Après une introduction de Monsieur le maire de Villefranche sur mer c’est Monsieur Jean Louis BLANCHARD, président de la fédération française de plongée, qui nous a rappelé l’intérêt de cette journée plus axée grand public que celle à Toulon très scientifique. Aujourd’hui c’est donc de sécurité et de bien être dont on a pu entendre parler.

La position d’un explorateur

Pour débuter c’est Alban MICHON, explorateur des temps modernes aimé de tous qui a parlé de sa vision de la sécurité. Il a voulu venir pour répondre aux réflexions souvent entendues « mais c’est dangereux ce que tu fais, pourquoi tu fais ça ? ». Plongée sous glace, plongée souterraine, expédition en arctique, comment aborde t il tout cela ? Alban nous a confié que c’est par l’approche de la plongée souterraine qu’il a appris à se sauver lui même plutôt que l’autre et en continuant sous plafond glacé qu’il a continuer de progresser. L’homme que l’ours polaire n’a probablement pas voulu manger tellement son grand coeur bat fort pour son monde nous a bien précisé qu’avant de partir il se forme et protocolise tout un tas de réponses à des problèmes éventuels (médicaux par exemple, comme lorsqu’il a eu la cornée gelée l’an dernier dans son aventure). C’est cette logique de gestion des risques, d’adapter son matériel à la situation, de savoir dire non, ne pas se surestimer et écouter ce qu’il se passe dans sa tête qui le maintien vivant.

« L’accumulation de matériel peut être source d’insécurité et avoir un faux aspect rassurant : inutile de partir en tri 20l pour faire 20min de plongée sur le Donator ! » Et il a raison…

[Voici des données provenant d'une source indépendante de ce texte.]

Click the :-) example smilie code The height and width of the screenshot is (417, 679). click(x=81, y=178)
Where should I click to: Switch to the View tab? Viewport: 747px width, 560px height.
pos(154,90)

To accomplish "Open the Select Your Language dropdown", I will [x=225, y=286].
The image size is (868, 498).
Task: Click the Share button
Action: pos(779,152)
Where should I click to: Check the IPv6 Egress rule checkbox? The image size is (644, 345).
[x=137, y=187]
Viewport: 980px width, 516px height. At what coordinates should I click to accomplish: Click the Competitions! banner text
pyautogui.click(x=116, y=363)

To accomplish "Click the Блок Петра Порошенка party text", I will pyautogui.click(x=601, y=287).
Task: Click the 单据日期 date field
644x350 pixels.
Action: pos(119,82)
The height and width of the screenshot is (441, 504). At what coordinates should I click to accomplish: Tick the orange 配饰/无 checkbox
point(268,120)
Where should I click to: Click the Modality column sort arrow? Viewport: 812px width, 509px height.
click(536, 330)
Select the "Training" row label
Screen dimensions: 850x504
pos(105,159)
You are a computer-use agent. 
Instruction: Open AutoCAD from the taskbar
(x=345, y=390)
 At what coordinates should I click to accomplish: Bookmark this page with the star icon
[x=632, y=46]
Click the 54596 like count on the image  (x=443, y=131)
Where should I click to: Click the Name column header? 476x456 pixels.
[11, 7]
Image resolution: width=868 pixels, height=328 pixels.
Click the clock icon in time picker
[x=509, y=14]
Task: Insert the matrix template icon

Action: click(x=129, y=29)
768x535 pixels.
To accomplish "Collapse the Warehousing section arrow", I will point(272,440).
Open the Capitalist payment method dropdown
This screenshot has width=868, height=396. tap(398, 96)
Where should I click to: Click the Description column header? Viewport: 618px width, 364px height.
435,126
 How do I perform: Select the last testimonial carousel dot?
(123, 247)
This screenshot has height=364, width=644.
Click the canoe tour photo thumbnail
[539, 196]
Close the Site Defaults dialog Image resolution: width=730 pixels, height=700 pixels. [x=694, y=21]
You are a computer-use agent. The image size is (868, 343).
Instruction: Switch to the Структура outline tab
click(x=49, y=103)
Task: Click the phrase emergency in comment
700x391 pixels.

Pour Alban être explorateur c’est un métier, il y a de l’entraînement, ça ne s’improvise pas car ce n’est pas seulement faire des images ou des livres, c’est aussi être un conquérent de l’utile, aller là où les scientifiques ne peuvent pas aller. Le public sait maintenant une partie des motivations qui l’animent et qu’il présente si bien dans son dernier livre « L’itinéraire d’un nomade des glaces » que j’ai eu grand plaisir à lire dernièrement et ne manque pas de vous recommander.

L’approche militaire

C’est dans un continuum sur la plongée extrême que Nicolas FEBVAY connu par les belles vidéos de plongée varoises qu’il partage régulièrement, officier de marine et instructeur de plongée, a présenté la sécurité en plongée militaire. Responsable de la cellule mélanges du CEPHISMER et du centre d’essais hyperbare, il a présenté les trois types de plongeurs militaires : plongeur de bord (formation initiale), plongeur démineur et nageur de combat (spécialités). Il y a 2276 plongeurs dans la marine d’une moyenne d’âge de 35 ans autrement les plongeurs militaires sont répartis comme suit : 221 en gendarmerie, 227 armée de terre, 50 armée de l’air et 46 service de santé des armées. Tous les postulants sont sélectionnés à l’entrée afin d’avoir un échantillon homogène de manière à en faire des plongeurs professionnels en 6 semaines. La formation initiale est orientée sur la technique en plongée, la théorie et également sur le savoir-être sanctionnées par une évaluation hebdomadaire. Nicolas nous expliquait que pour former ils ont énormément d’instructeurs, en moyenne sur toutes les formations 1 pour 2 élèves. Ils utilisent pour encadrer du nitrox et ils ont a disposition immédiate un appui médical du service de santé des armées. Après être certifié, la validité des compétences et aptitudes (physiques et médicales) est vérifiée très régulièrement avec aussi des audits des unités. Le plongeur de bord est limité à 35m sans décompression.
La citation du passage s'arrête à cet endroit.